→ Document excerpt:
Configuring libkomp to have tracing tools on

libKOMP tracing tool is based on OMPT support to generate KAAPI events in events' trace files. The events captured and recorder are controlled by environment variables.

Assuming you have downloaded the library. The following lines create a new build library and configure the library to use tracing tools + affinity support based on T.H.E protocol with aggregation protocols.

> mkdir build_release_trace
> cd build_release_trace
> cmake ../openmp-kaapi \
-DLIBOMP_OMPT_SUPPORT=on -DLIBOMP_KAAPI_TRACING=on \
-DLIBOMP_USE_HWLOC=true \
-DCMAKE_INSTALL_PREFIX=<your prefix> \ 
-DCMAKE_BUILD_TYPE=release

You should also consider the capability to attach hardware performance counter to task, parallel region or loops. To do that, you should configure the library with PAPI support:

> cmake ../openmp-kaapi \
-DLIBOMP_OMPT_SUPPORT=on -DLIBOMP_KAAPI_TRACING=on \
-DLIBOMP_USE_HWLOC=true \
-DCMAKE_INSTALL_PREFIX=<your prefix>\ 
-DCMAKE_BUILD_TYPE=release\
-DLIBOMP_USE_PAPI=true

Runing your OpenMP code

Once your OpenMP code has been download, then you can run it with environment variables to select which events you want to capture.

The way to run binary is to preload a specific library trace-libomp.so built during compilation if tracing tool is configured.

Following lines run the Kastors's Cholesky factorization on 96 cores with capture of events for work and time counters + all events dealing with computation and OMP specific features.

→ Prompt 1: In the libKOMP tracing page, which CMake option enables PAPI support?
The entries below have nothing to do with the libKOMP tracing page.

→ Data to use:
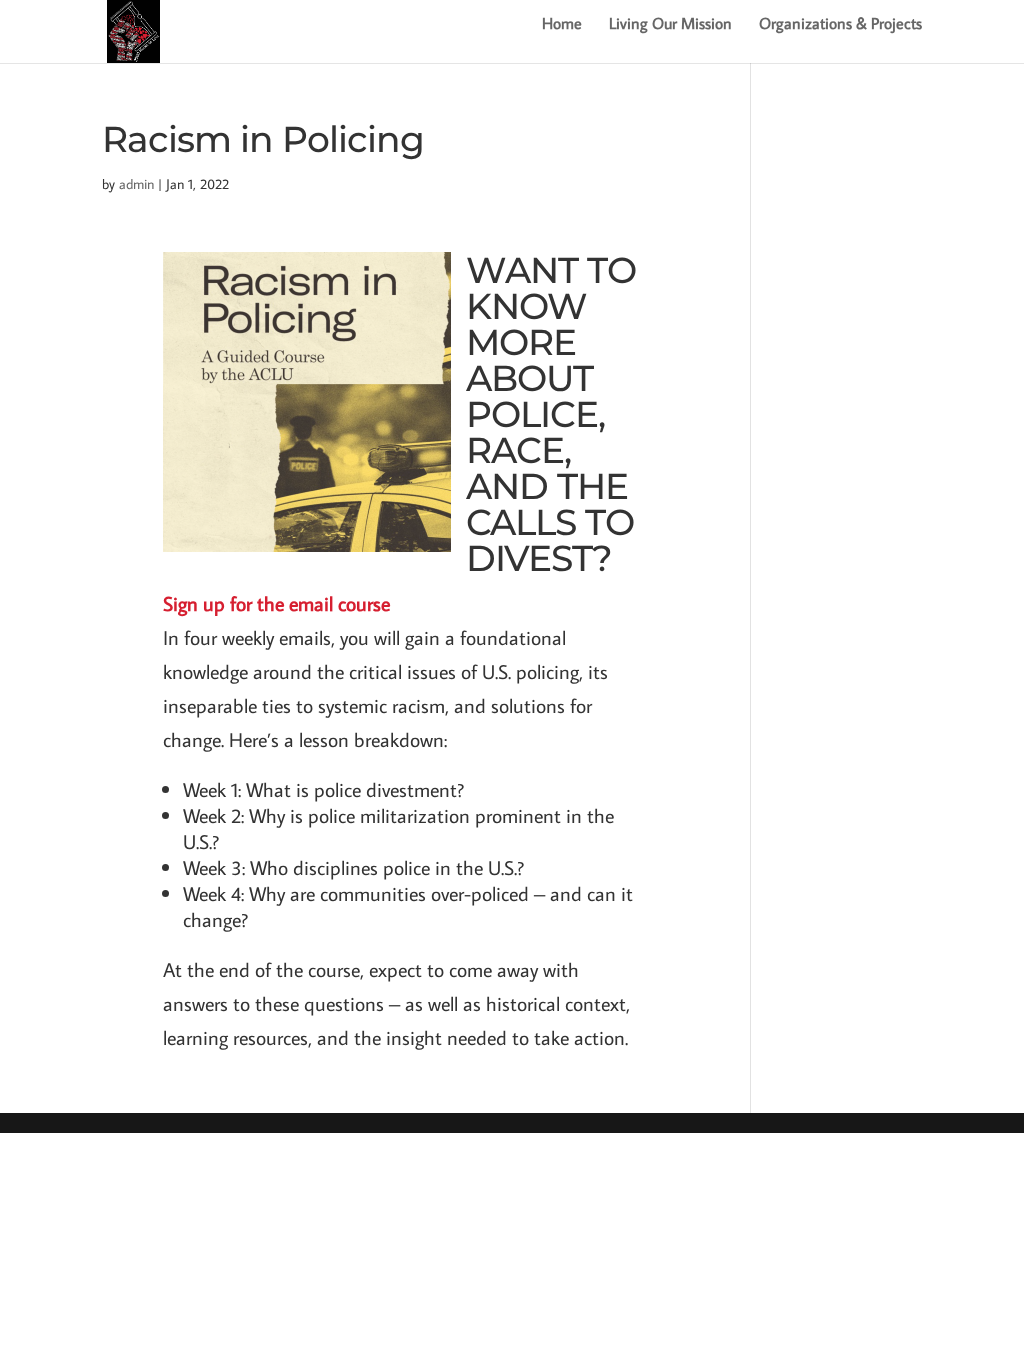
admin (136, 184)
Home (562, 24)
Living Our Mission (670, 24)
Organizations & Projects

==

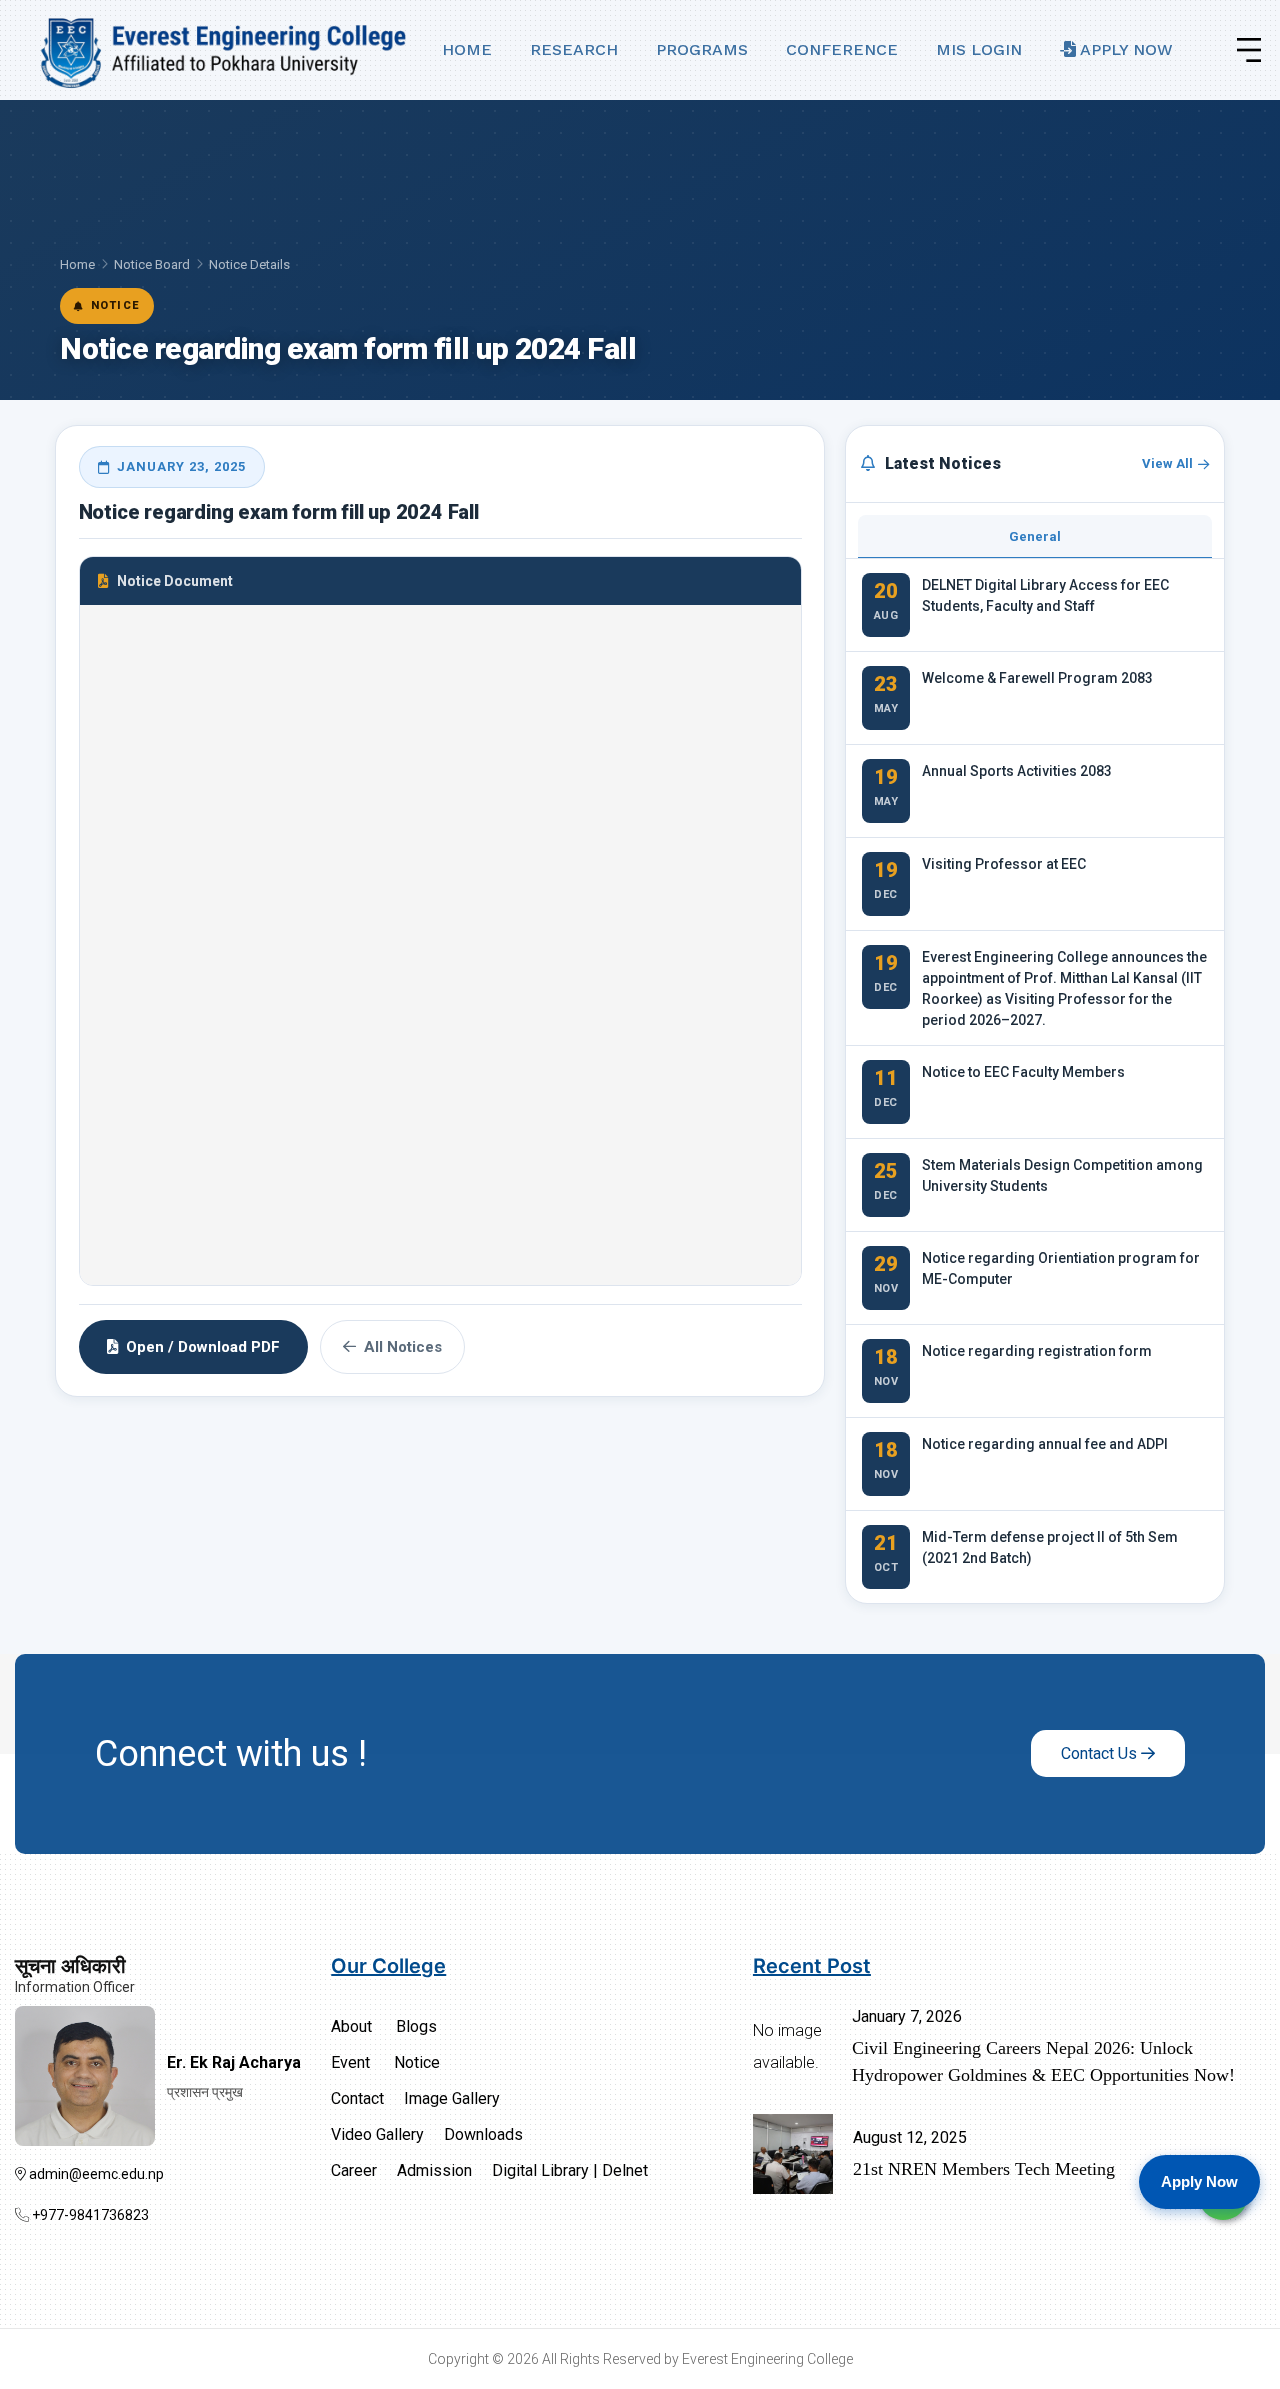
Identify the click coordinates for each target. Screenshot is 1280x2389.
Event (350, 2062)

→ Prompt 2: Count the lines in the entries that contain the string "Screenshot", treating uppercase and lowercase as different, and reply with the number only.

→ Complete response 1: -DLIBOMP_USE_PAPI=true

→ Complete response 2: 1